[What is being asked]: Reproduce the mailing-list post about the Higgs particle below in full, word for word.

Lawrence Johnston wrote:
> ASA'ers: If this discovery (from another List) is confirmed, it will be very exciting. It will have a very interesting effect on
> our "Fine Tuning" concept. If the Higgs Field does indeed determine the masses
> of all the elementary particles, that would reduce by quite a bit the number of
> independent "knobs" the Designer needed to adjust, in order to give us our life-
> friendlly Universe.
>
> Of course, it may turn out that these deleted knobs are still required to determine
> the complex properties of the Higgs Particle itself. What excitement wells up in
> this usually placid physicist!
>
> C U R R E N T N E W S S U M M A R Y
> by the Editors of ReligionToday
>
> September 20, 2000
>
> ---
> Physicists say they have glimpsed the "God particle." Officials
> at a laboratory in Geneva, Switzerland, said they may have
> observed a type of tiny particle that lies at the heart of one of
> the most important mysteries of modern science, according to The
> Washington Post. Scientists have been searching for the particle,
> which they theorize gives all of the matter in the universe the
> property of mass. It is so important that Nobel physics laureate
> Leon Lederman calls it ''the God particle.''
> ...Officials of the European Laboratory for Particle Physics call
> the particle ''the missing link,'' the last tiny component of
> energy and matter that has not yet been observed. The particle is
> known as Higgs boson, named for University of Edinburgh physicist
> Peter Higgs, who first postulated a mass-conferring field.

(Element and text position data)
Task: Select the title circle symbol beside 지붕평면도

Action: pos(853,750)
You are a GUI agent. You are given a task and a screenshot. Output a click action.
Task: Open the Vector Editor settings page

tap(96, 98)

==

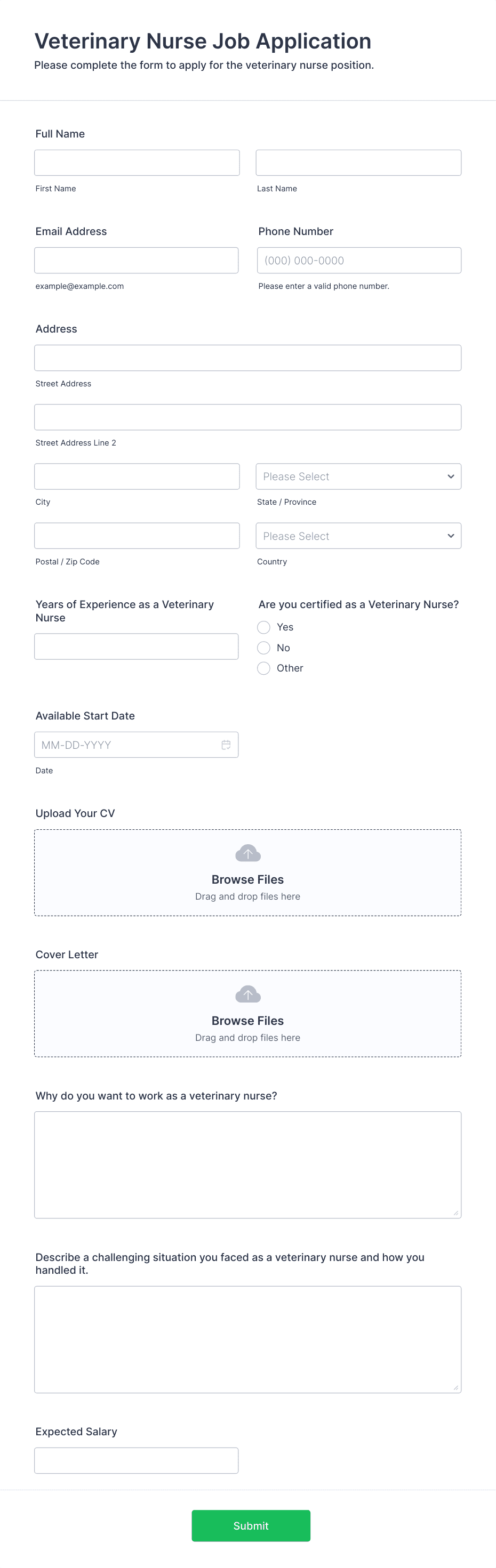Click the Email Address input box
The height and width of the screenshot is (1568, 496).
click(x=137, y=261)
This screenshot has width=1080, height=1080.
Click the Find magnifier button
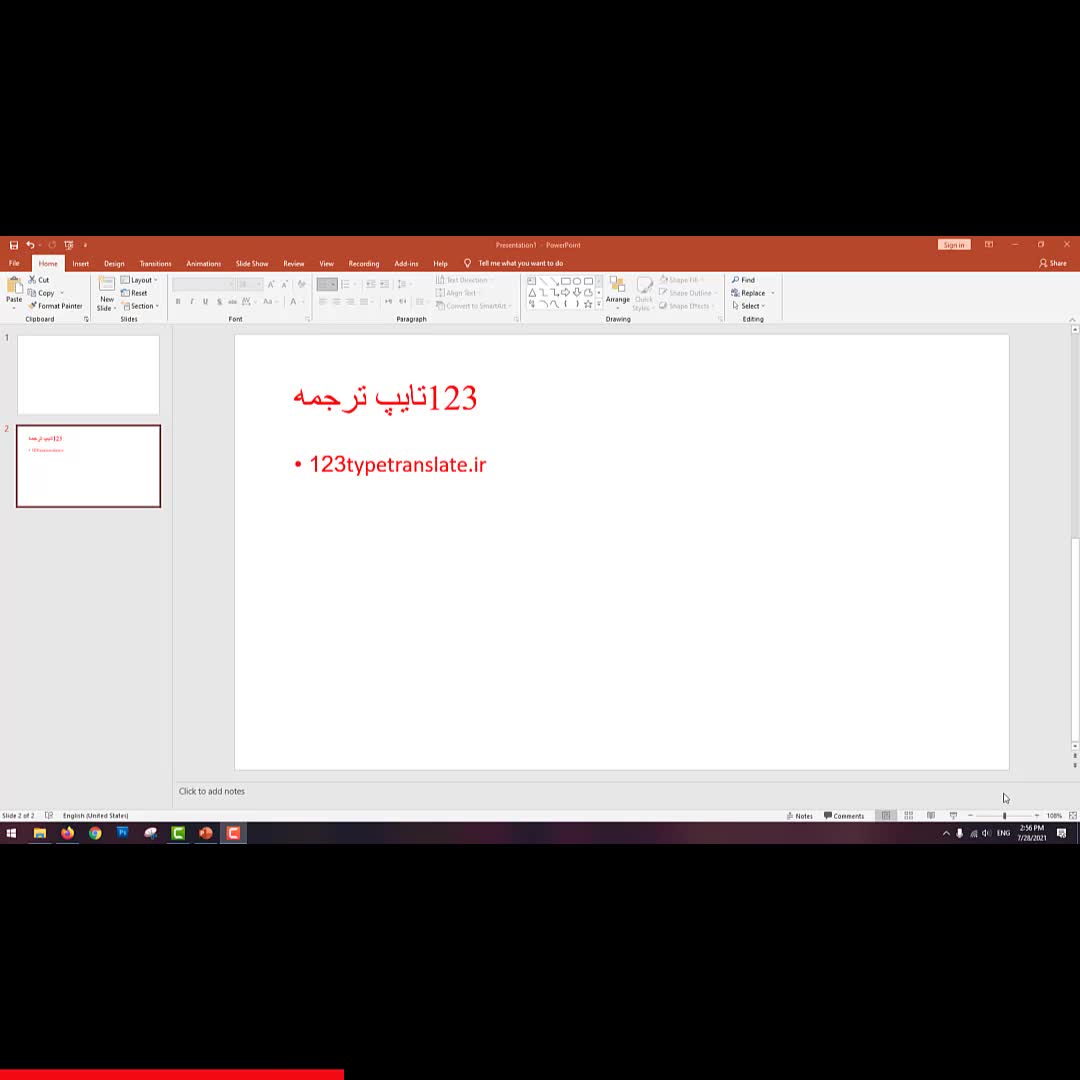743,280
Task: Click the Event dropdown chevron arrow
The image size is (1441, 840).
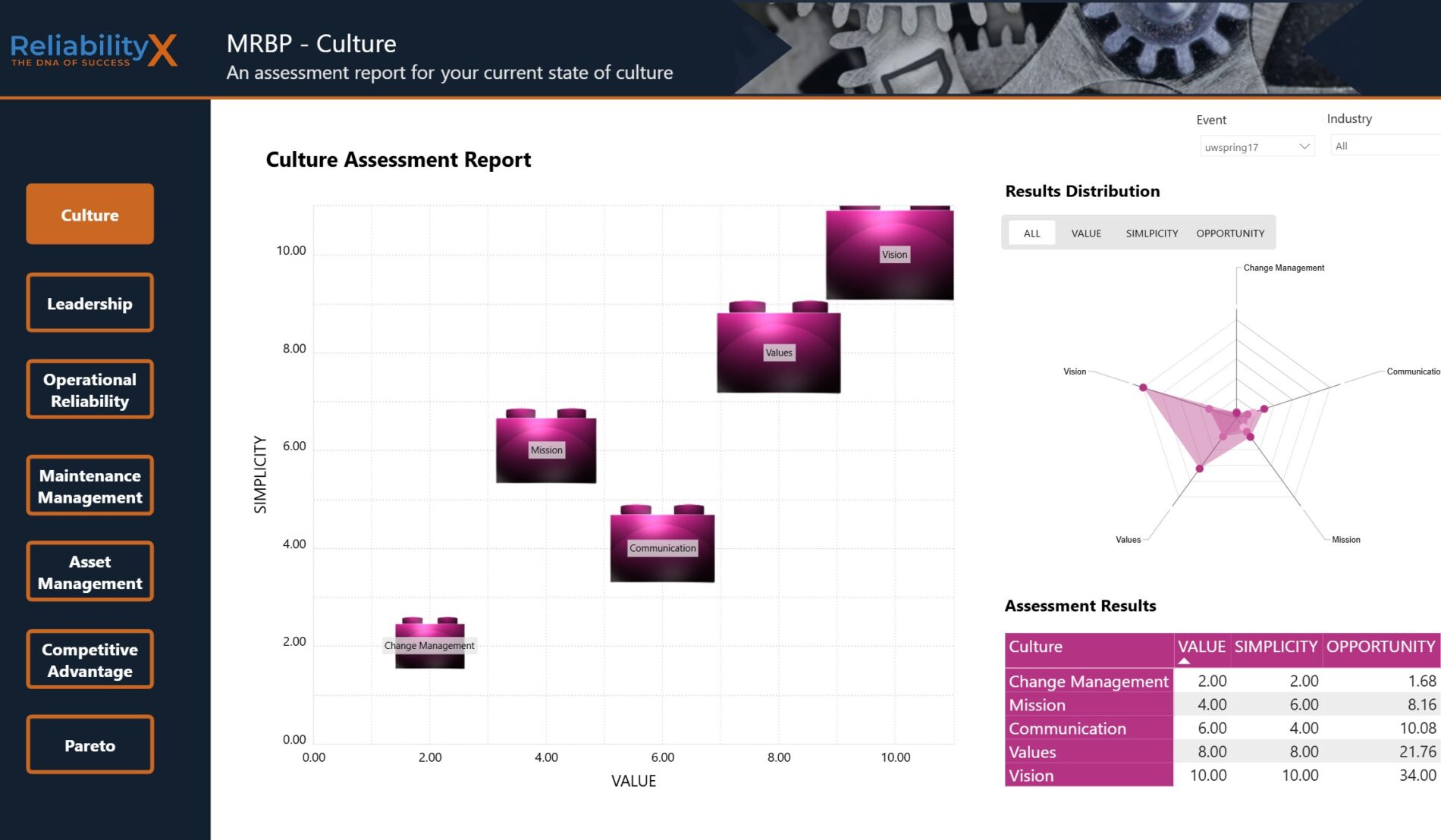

[Result for this exercise]:
Lawrence Johnston wrote:
> ASA'ers: If this discovery (from another List) is confirmed, it will be very exciting. It will have a very interesting effect on
> our "Fine Tuning" concept. If the Higgs Field does indeed determine the masses
> of all the elementary particles, that would reduce by quite a bit the number of
> independent "knobs" the Designer needed to adjust, in order to give us our life-
> friendlly Universe.
>
> Of course, it may turn out that these deleted knobs are still required to determine
> the complex properties of the Higgs Particle itself. What excitement wells up in
> this usually placid physicist!
>
> C U R R E N T N E W S S U M M A R Y
> by the Editors of ReligionToday
>
> September 20, 2000
>
> ---
> Physicists say they have glimpsed the "God particle." Officials
> at a laboratory in Geneva, Switzerland, said they may have
> observed a type of tiny particle that lies at the heart of one of
> the most important mysteries of modern science, according to The
> Washington Post. Scientists have been searching for the particle,
> which they theorize gives all of the matter in the universe the
> property of mass. It is so important that Nobel physics laureate
> Leon Lederman calls it ''the God particle.''
> ...Officials of the European Laboratory for Particle Physics call
> the particle ''the missing link,'' the last tiny component of
> energy and matter that has not yet been observed. The particle is
> known as Higgs boson, named for University of Edinburgh physicist
> Peter Higgs, who first postulated a mass-conferring field.